At some point in your wedding-planning process, you’ll undoubtedly have to cut back your guest list. You can almost count on disagreements, so you and your spouse-to-be should remain respectful and understanding to each other’s feelings about the guest list and making tough decisions regarding who’s invited.
Deciding who won't be on the guest list
Few couples come in under the allotted number they’ve agreed upon for their guest list. After you compile the guest lists from you, your spouse-to-be and your parents, you need to get out a marker and be ready to criss-cross.

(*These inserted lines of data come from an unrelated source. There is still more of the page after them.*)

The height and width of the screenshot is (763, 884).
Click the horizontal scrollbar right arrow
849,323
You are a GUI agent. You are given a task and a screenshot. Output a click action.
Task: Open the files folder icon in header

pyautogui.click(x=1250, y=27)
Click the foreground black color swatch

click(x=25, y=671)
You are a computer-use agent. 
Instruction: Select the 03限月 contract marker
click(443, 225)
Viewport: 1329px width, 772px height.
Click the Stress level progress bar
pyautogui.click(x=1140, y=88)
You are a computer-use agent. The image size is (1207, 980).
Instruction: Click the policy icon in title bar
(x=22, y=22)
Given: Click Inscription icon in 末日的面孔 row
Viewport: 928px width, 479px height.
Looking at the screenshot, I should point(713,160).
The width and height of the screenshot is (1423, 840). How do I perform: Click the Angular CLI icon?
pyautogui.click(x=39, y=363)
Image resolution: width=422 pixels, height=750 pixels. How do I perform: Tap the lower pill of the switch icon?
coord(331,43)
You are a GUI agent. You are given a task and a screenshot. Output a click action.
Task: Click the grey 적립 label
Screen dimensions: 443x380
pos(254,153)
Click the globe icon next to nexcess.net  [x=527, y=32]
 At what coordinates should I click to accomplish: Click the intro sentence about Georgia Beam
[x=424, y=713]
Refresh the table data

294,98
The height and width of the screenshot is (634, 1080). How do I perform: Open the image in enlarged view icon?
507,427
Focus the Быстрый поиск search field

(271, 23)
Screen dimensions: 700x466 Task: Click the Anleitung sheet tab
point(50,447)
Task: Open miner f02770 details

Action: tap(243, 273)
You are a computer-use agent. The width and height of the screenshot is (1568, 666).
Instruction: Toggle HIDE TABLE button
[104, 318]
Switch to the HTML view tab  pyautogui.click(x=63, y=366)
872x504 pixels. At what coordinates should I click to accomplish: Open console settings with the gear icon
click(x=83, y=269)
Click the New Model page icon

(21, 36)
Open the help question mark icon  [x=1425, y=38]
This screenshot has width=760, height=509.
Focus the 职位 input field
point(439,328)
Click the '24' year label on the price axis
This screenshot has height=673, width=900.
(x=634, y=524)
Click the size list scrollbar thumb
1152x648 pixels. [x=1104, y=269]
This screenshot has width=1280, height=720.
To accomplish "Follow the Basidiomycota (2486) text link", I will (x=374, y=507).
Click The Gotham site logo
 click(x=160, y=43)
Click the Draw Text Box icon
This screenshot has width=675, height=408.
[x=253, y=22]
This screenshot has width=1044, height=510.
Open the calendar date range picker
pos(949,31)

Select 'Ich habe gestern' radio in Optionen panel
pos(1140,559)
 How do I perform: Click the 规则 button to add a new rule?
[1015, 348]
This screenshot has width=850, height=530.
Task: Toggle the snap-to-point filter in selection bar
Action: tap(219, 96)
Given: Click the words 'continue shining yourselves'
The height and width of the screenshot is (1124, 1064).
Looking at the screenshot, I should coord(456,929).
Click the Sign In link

These steps can help you whittle down your list:
Review the list, and if you don’t recognize a name, check with your parents or future in-laws and politely ask if that person can be removed.
Look at your co-workers, bosses, and business acquaintances.
If you must make cuts, your colleagues should understand that you want to keep it to just family and close friends.
Look at your friends and your spouse-to-be’s friends.
Do you see them all regularly or talk to them often? If you hesitate at all, cut them. Just because you attended your friend’s wedding years ago doesn’t automatically qualify them for your list. In fact, anyone who has planned a wedding should understand what it feels like to have to make cuts.
Look at distant relatives whom you haven’t seen or heard from in years.
After checking with your parents, take them off the list. They might be appreciative that they don’t have to travel or buy a gift.
Anyone you invite to the ceremony must be invited to the reception, so don’t try to cut costs by cutting people from the reception guest list.
Avoiding arguments
If you can master the art of give and take during your wedding planning, you’re off to a good start on your marriage. To avoid or at least minimize arguments, remind yourself to be polite and respectful of yourself and whomever you’re speaking with — raising your voice to make a point doesn’t usually work.
Make sure you’re on the same page about the expectations of the guest list. When the two of you are in agreement, dealing with your parents and their lists will be much easier.
Being gracious to the uninvited
Before you send out invitations, call or visit anyone you think might be hurt about not being invited. It’s not an easy conversation to have with anyone, but it’s better to be honest and address the issue than to not say anything at all. If they’re truly offended, it’s probably best that you didn’t invite them. Don’t be defensive; simply apologize and hope that you’ll remain friends.
If you can’t invite as many close friends as you’d like, consider hosting a barbecue or casual cocktail party when you return from your honeymoon. Include all the friends you couldn’t invite to the wedding, and be sure to mention that you don’t want them to bring gifts.